Im Jahr 2008 entstand der Bitcoin und die dahinter stehende Blockchain Technologie, die derzeit mit Abstand größte virtuelle Währung mit 113 Milliarden Marktkapitalisierung. Bahnbrechend bei der Blockchain Technologie ist, dass „das Ganze ein Netzwerk ist, das direkt zwischen den Teilnehmern funktioniert“, berichtet Sven Korschinowski von KPMG. Genau an diesem Punkt müssen sich „die Banken grundsätzlich warm anziehen, wenn sie nicht auf Mashup setzen.“ Letzteres bedeutet, dass sie Teil eines größeren Ganzen werden. „Wenn die Banken das verstehen, werden sie erfolgreich sein“, meint Maier. Allerdings gibt Korschinowski als Experte für Zahlungsverkehr zu bedenken, dass die finanzielle Anonymität durch Blockchain-Lösungen durchaus gefährdet sei.
Wo bleiben die Banken?
Die Möglichkeiten bargeldlosen Zahlens entwickeln sich im Zuge der Digitalisierung immer weiter. „Banken braucht man eigentlich nicht“ – sagt Schäfer deshalb an einer Stelle und lässt mit dem Wort „eigentlich“ Raum für Diskussionen auch beim anschließenden Stehempfang.

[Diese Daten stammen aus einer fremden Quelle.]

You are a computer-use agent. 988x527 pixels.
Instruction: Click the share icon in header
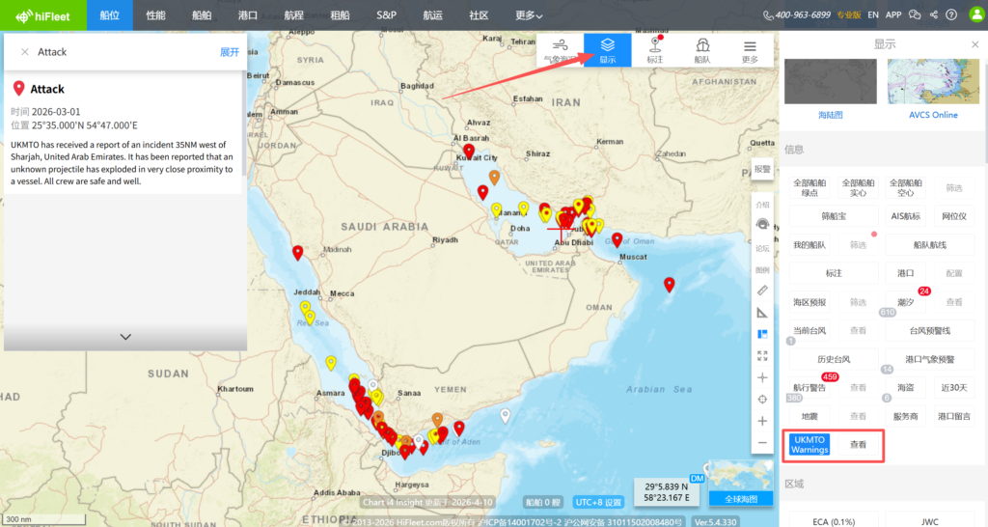click(x=934, y=14)
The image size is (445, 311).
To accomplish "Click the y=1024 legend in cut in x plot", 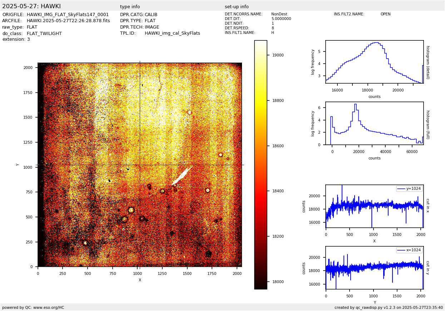I will [x=409, y=189].
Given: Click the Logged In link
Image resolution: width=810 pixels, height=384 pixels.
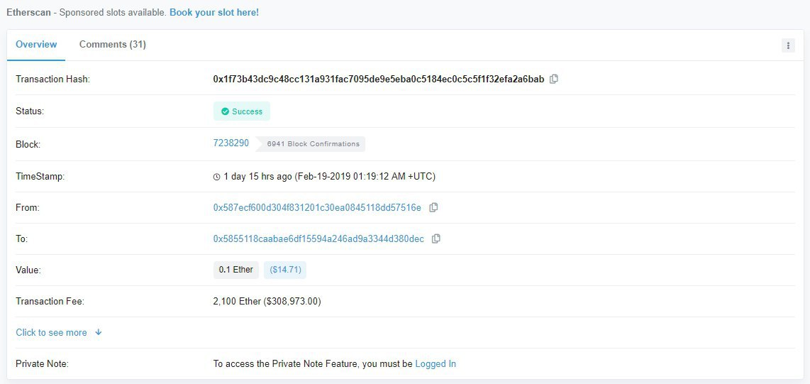Looking at the screenshot, I should (x=435, y=363).
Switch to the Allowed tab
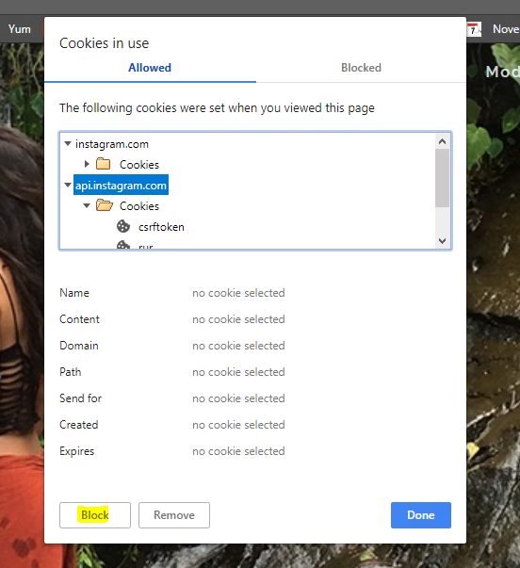Image resolution: width=520 pixels, height=568 pixels. (150, 68)
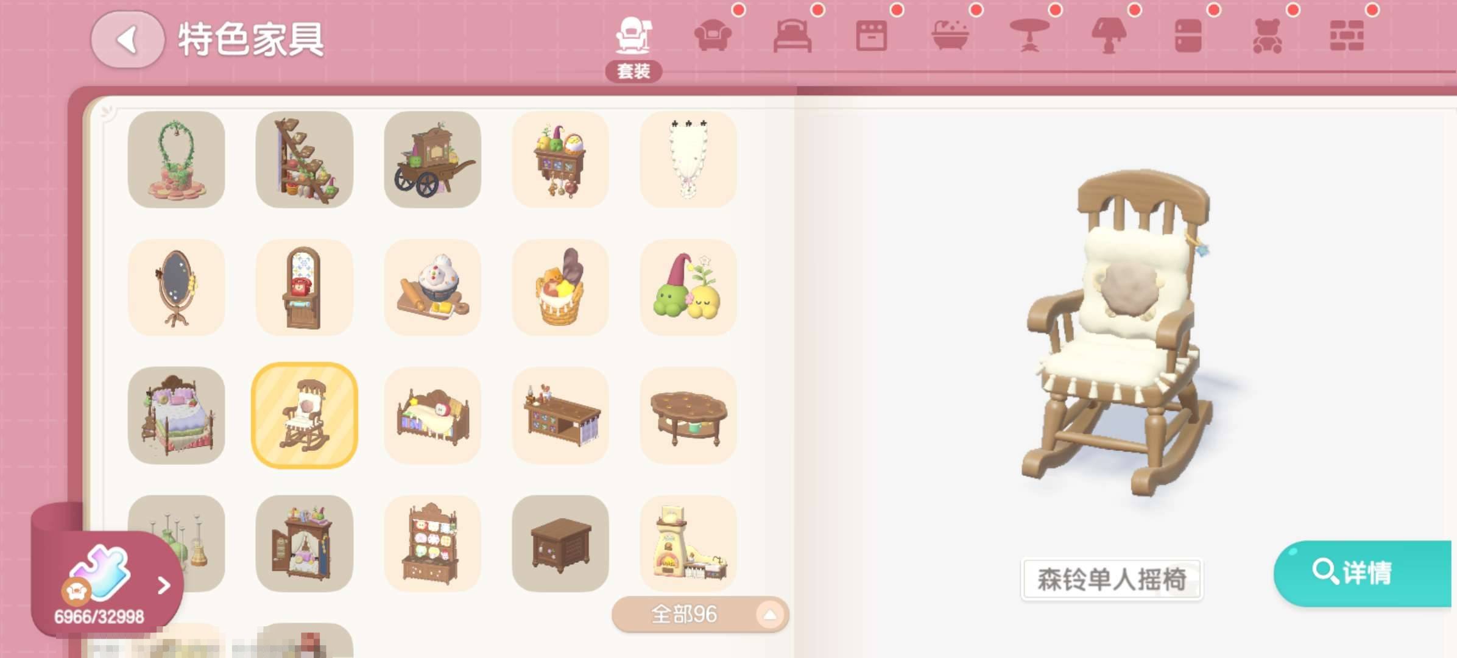This screenshot has width=1457, height=658.
Task: Click the 森铃单人摇椅 name label
Action: pos(1112,579)
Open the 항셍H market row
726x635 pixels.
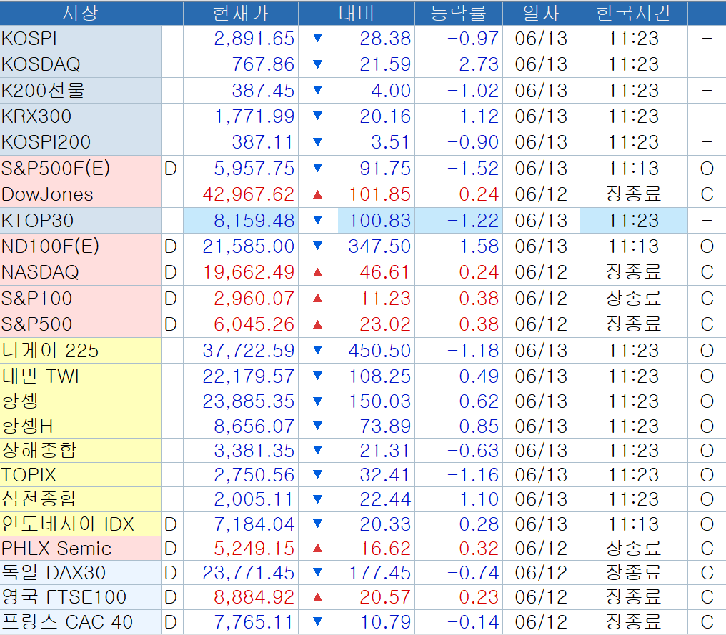tap(28, 426)
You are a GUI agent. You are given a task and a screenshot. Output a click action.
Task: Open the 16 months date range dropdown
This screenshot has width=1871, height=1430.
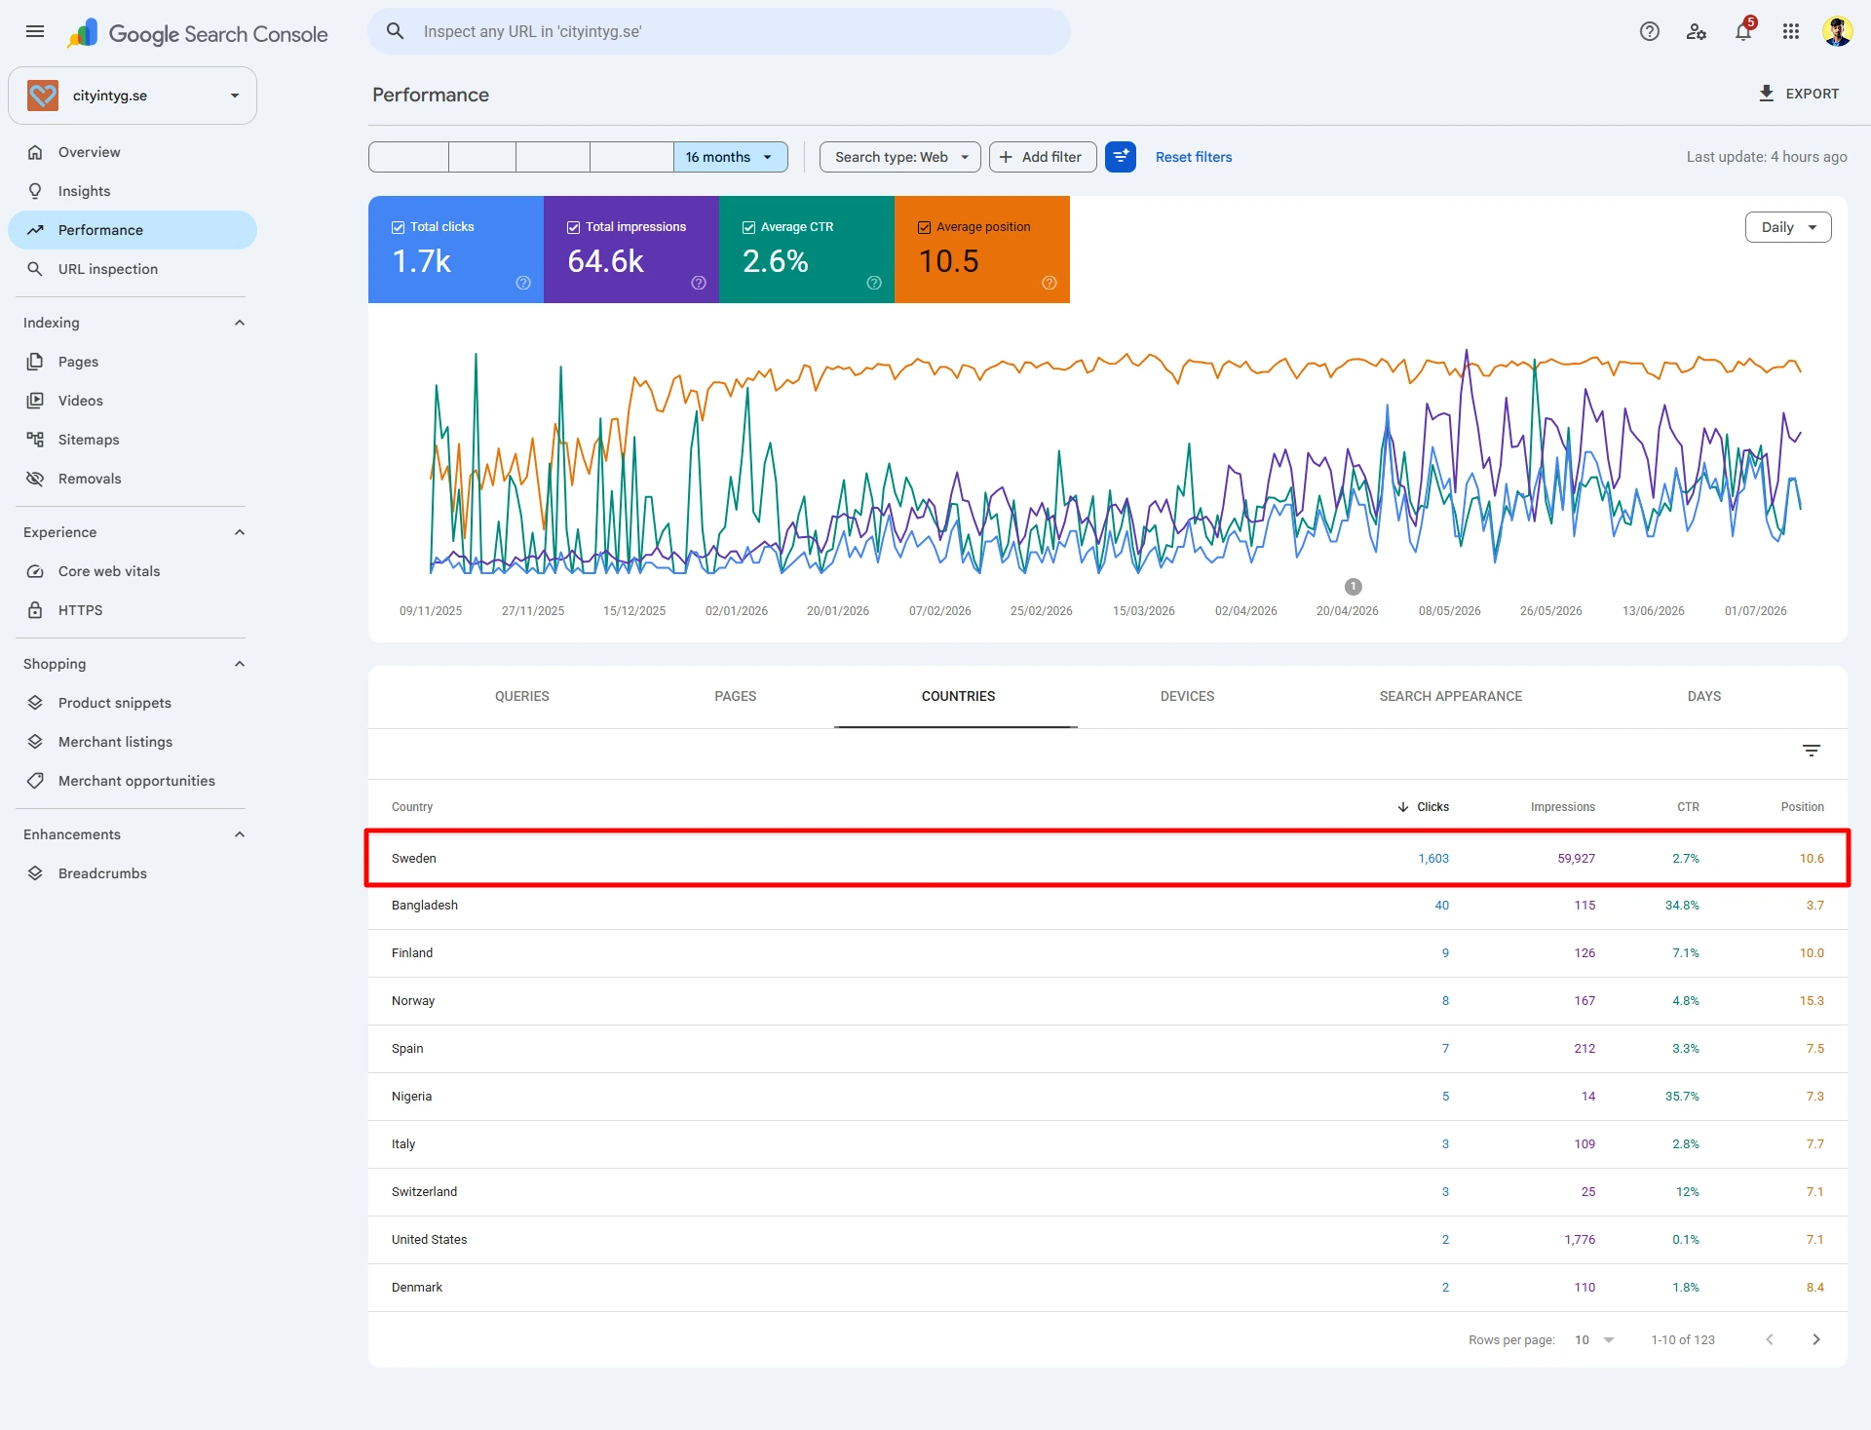(x=730, y=157)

Wo also sind die Banken in diesen neuen Systemen? Spielen sie überhaupt noch eine Rolle? Helmut Dohmen, Digitalexperte bei der LBBW zitiert wie Schäfer den Satz von Mircrosoft Gründer Bill Gates, der prognostizierte: Das Bankwesen ist unentbehrlich, Banken sind es nicht. Dohmen widerspricht: „Das war im Jahr 1984, aber wir sind immer noch da.“ Allerdings stimmt der Vertreter einer klassischen Universalbank mit einem Filialnetz ein in die einhellige Podiumsmeinung, dass grundsätzlich andere Geschäftsmodelle notwendig seien.
Dohmen zeichnet zwar ein eher düsteres Bild, nicht zuletzt weil die Rahmenbedingungen derzeit so unklar seien. Unter anderem die Ing-Diba habe es aber geschafft, „durch Neuaufstellung im digitalen Bereich den Firmen Google und Amazon vor Ort in Amsterdam Stellen wegzuschnappen. Das heißt, die Leute gehen wieder zu den Banken“, berichtet er und setzt für die Banken auf ein Licht am Ende des Tunnels, sofern sie sich radikal wandeln.